Evidence

科学的エビデンス

マインドフルネス、MBCT、MBCT-Lに関する研究を、一般の方向けに整理します。ここでは「何に、誰に、どの程度言えるのか」をPICOと限界に分けて紹介します。

Kuyken et al., 2016 / JAMA Psychiatry / 個人患者データ・メタ解析

MBCTは、再発性うつ病の再発予防に役立つか

Efficacy of Mindfulness-Based Cognitive Therapy in Prevention of Depressive Relapse: An Individual Patient Data Meta-analysis From Randomized Trials

★★★★★
P

再発性うつ病で寛解または部分寛解にある成人。9試験、1,258名。

I

マニュアル化されたMBCT。

C

通常治療、心理教育、維持抗うつ薬など、MBCT以外の治療。

O

約60週の追跡期間における抑うつ再発・再燃。

アブストラクトの要点

MBCTを受けた人では、MBCTを受けなかった人よりも再発リスクが低いという結果でした。特に、開始時に残遺抑うつ症状が比較的強い人では、効果が大きい可能性が示されています。

Limitations

対象は主に再発性うつ病の再発予防であり、現在うつ病エピソード中の治療効果や、すべての人のWellbeing向上を示した研究ではありません。出版バイアスや研究者の治療法への関与、1研究の個人データ欠如なども考慮が必要です。

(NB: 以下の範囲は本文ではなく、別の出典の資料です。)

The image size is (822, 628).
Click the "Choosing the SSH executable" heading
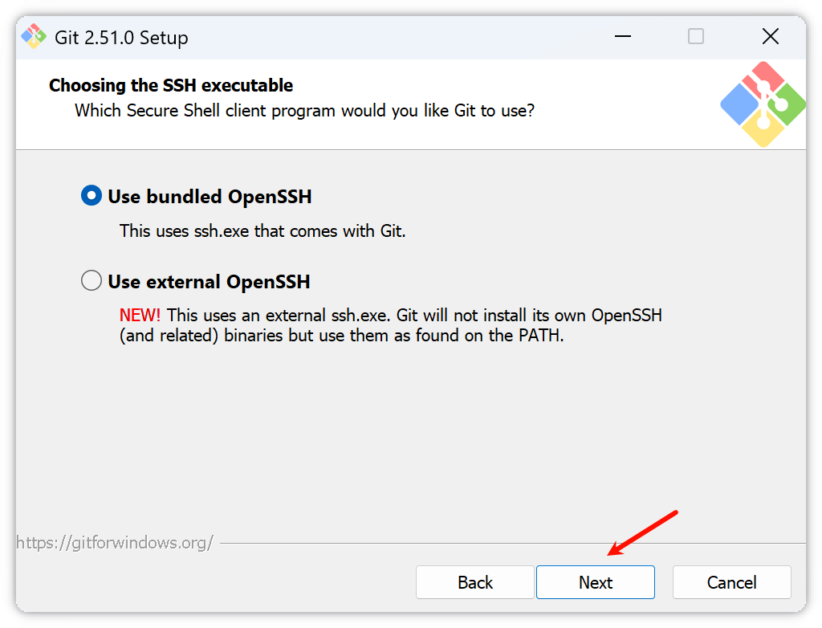(171, 86)
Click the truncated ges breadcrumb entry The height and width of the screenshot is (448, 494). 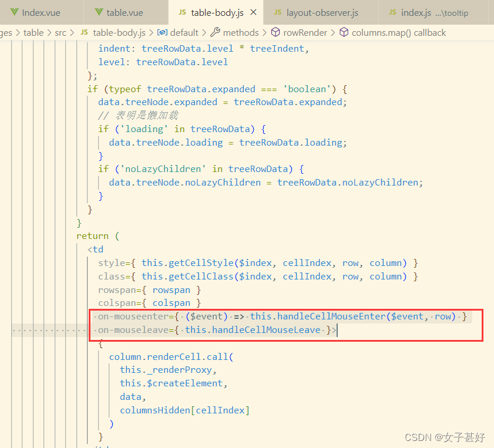click(5, 33)
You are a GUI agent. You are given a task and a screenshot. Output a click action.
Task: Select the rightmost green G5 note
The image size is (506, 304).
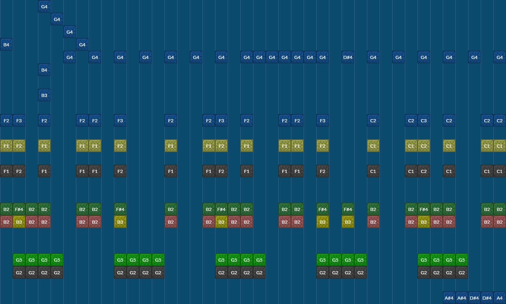pos(462,260)
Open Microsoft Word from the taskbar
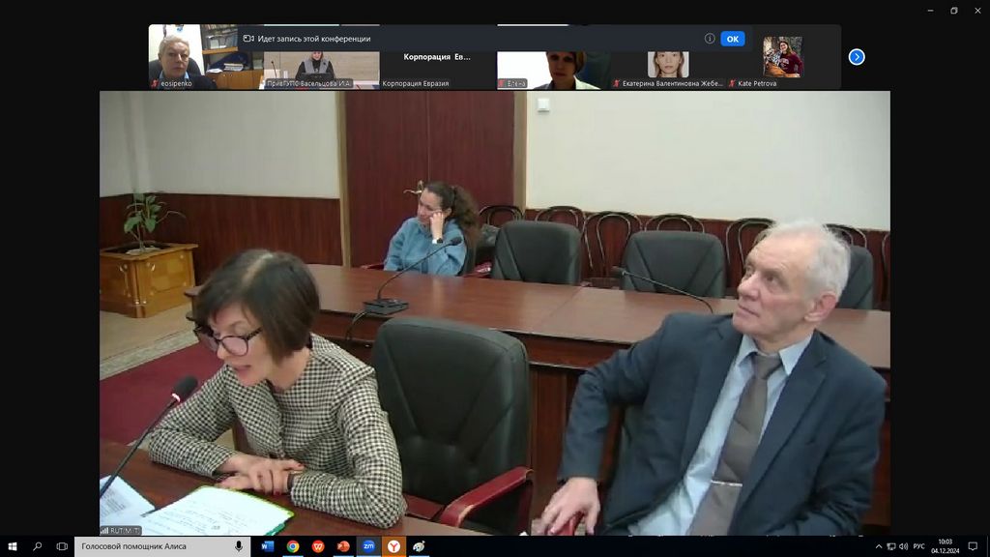 click(268, 546)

Kuyken W, Warren FC, Taylor RS, et al. JAMA Psychiatry. 2016;73(6):565-574. doi:10.1001/jamapsychiatry.2016.0076

Kuyken et al., 2015 / The Lancet / PREVENT試験

MBCTは維持抗うつ薬より優れているのか

Effectiveness and cost-effectiveness of mindfulness-based cognitive therapy compared with maintenance antidepressant treatment in the prevention of depressive relapse or recurrence (PREVENT): a randomised controlled trial

★★★★☆
P

英国プライマリケアで募集された、3回以上の大うつ病エピソード歴があり、維持抗うつ薬を服用中の成人424名。

I

MBCTに、抗うつ薬の減量・中止支援を組み合わせた介入。

C

維持抗うつ薬の継続。

O

24か月間の抑うつ再発・再燃までの時間、症状、QOL、費用対効果。

アブストラクトの要点

MBCT+減薬支援は、維持抗うつ薬より「優れている」とは示されませんでした。一方で、両群とも長期的に一定の良好な経過を示し、MBCTは薬物療法の代替選択肢になり得る、という解釈が妥当です。

Limitations

参加者と治療者は割付を盲検化できません。英国の医療制度・プライマリケアの文脈での研究であり、日本の一般向け実践支援へそのまま外挿はできません。また、「薬をやめても全員安全」という研究ではありません。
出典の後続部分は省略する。